Com isso, temos que a “excludente” não alcança os prêmios ajustados contratualmente, tais como os bônus anuais ou a remuneração variável atrelada a performance do empregado. Afinal, ao invocar a liberalidade, o legislador faz expressa referência àquela concessão espontânea, inesperada. Até mesmo por esse motivo, advertimos que a prévia fixação de metas individuais e/ou coletivas deve ser tratada com extrema cautela, de modo a jamais configurar uma promessa e, assim, elidir o elemento “imprevisibilidade”.
Justificando o alerta, e de forma a demonstrarmos a quase certa inclinação dos Tribunais em admitir como prêmio tão apenas o pagamento que não tenha sido de maneira alguma acordado, mostrando-se indiferente para tanto a formalização ou não do ajuste, invocamos o teor da Súmula 152 do TST, pelo qual consagrado o entendimento de que “O fato de constar do recibo de pagamento de gratificação o caráter de liberalidade não basta, por si só, para excluir a existência de ajuste tácito”.
Em idêntico sentido, a Receita Federal, por meio da Coordenação-Geral de Tributação fez publicar no Diário Oficial da União (ed. de 21/05/2019 - seção 1, página 32) a Solução de Consulta COSIT nº 151, pela qual Os prêmios excluídos da incidência das contribuições previdenciárias:
são aqueles pagos, exclusivamente, a segurados empregados, de forma individual ou coletiva, não alcançando os valores pagos aos segurados contribuintes individuais;
não se restringem a valores em dinheiro, podendo ser pagos em forma de bens e serviços;
não poderão decorrer de obrigação legal ou de ajuste expresso, hipótese em que restaria descaracterizada a liberalidade do empregador;
devem decorrer de desempenho superior ao ordinariamente esperado, de forma que o empregador deverá comprovar, objetivamente, qual o desempenho esperado e também o quanto esse desempenho foi superado.
Além de reforçar o caráter espontâneo, de liberalidade, do pagamento, a Receita estabelece obrigação não contida no texto legal, que é aquela atrelada à necessidade de demonstração dos critérios de aferição do "desempenho superior" do empregado beneficiado.
Impende destacarmos, também, a atenção concedida pelo órgão ao período de vigência da Medida Provisória nº 808/17, compreendido entre 14 de novembro de 2017 e 22 de abril de 2018, dentro do qual o prêmio por desempenho superior, para ser excluído da base de cálculo das contribuições previdenciárias, não pode exceder ao limite máximo de dois pagamentos ao ano.
De forma a concluirmos esta breve exposição, reforçamos que, nos precisos termos do artigo 9º da CLT, serão nulos de pleno direito os atos praticados com o objetivo de desvirtuar, impedir ou fraudar a aplicação dos preceitos contidos na legislação trabalhista.

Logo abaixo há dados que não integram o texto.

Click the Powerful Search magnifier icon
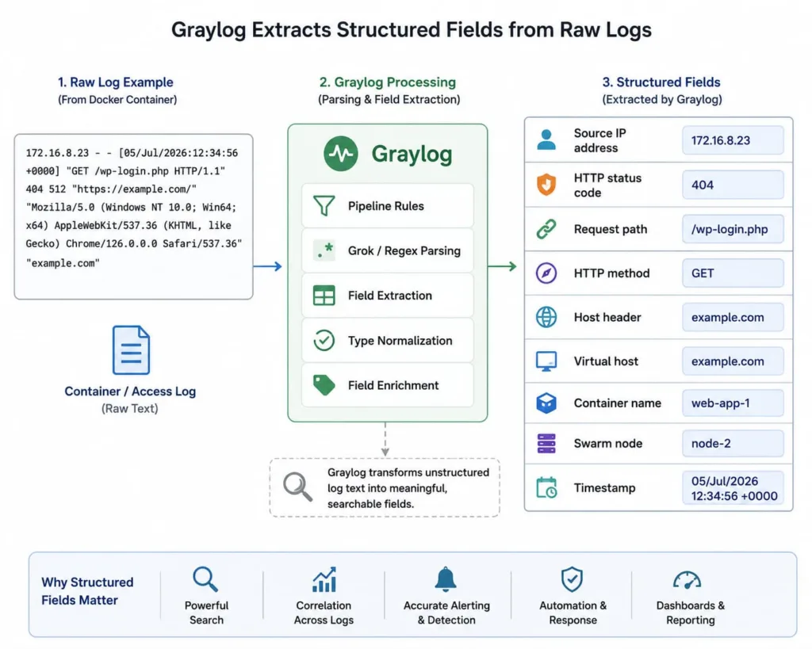Viewport: 812px width, 649px height. [x=205, y=579]
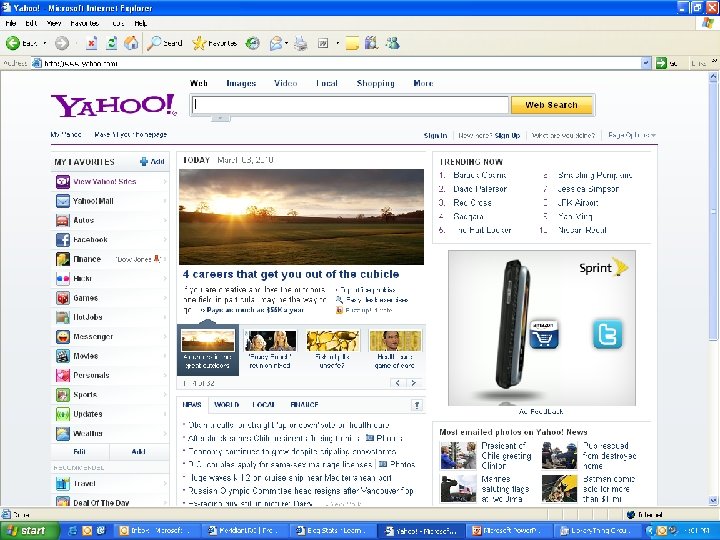Click the vertical scrollbar down arrow

pyautogui.click(x=713, y=501)
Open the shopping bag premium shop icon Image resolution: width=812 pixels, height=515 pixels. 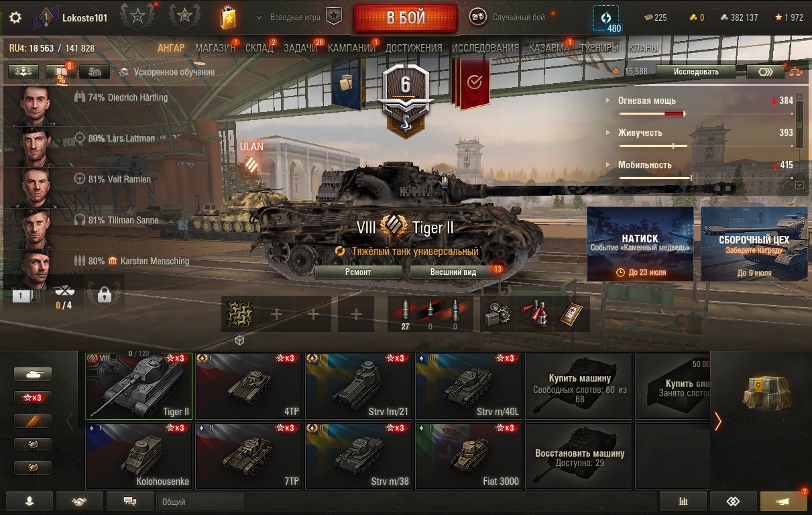click(x=228, y=17)
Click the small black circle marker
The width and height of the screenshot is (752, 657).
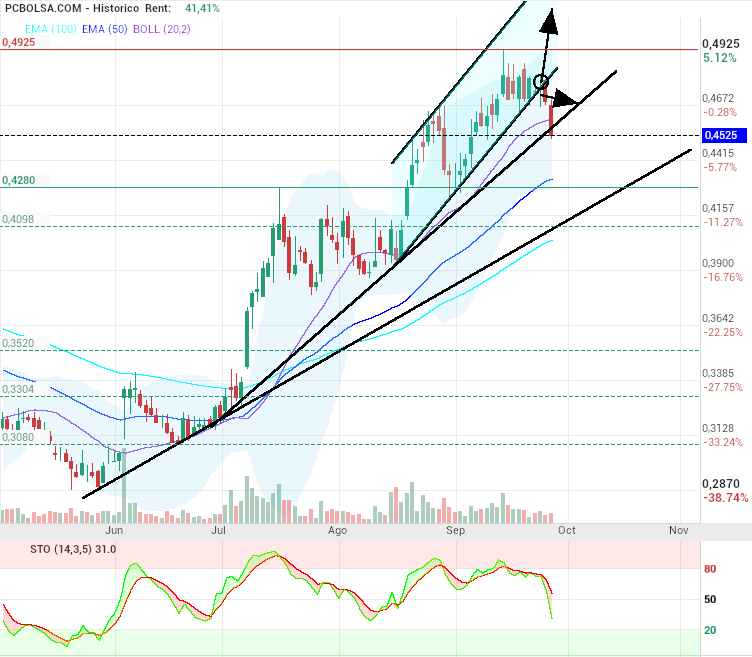(541, 82)
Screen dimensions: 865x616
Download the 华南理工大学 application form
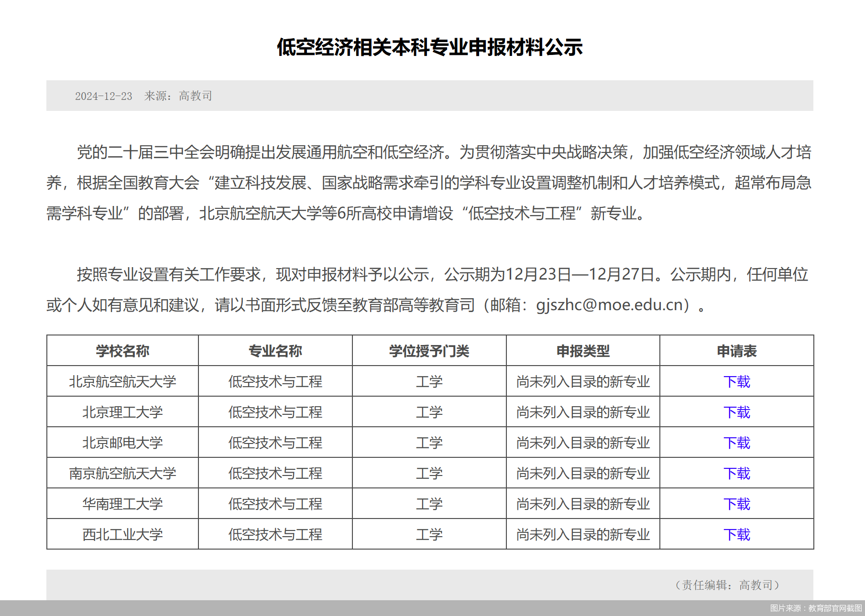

Ou seja, o prêmio não pode se prestar a disfarçar o pagamento de salários; deve, sim, ser utilizado como legítima ferramenta de incentivo e reconhecimento profissional. Assim sendo, temos que a análise do caso concreto sempre se pautará pelo princípio da primazia da realidade.
[1] Texto atualizado originalmente publicado na Revista Digital "Direito do Trabalho em Foco", 1ª edição, disponível em https://www.miller.adv.br/edicao-1
[2] Nota: quanto aos “hiring bônus” e “luvas” dos atletas profissionais, o TST firmou entendimento, anteriormente à reforma legislativa, de que, apesar de se tratarem de parcelas pagas em valor único, a sua natureza é salarial, porém com repercussão limitada sobre os demais encargos trabalhistas e previdenciários.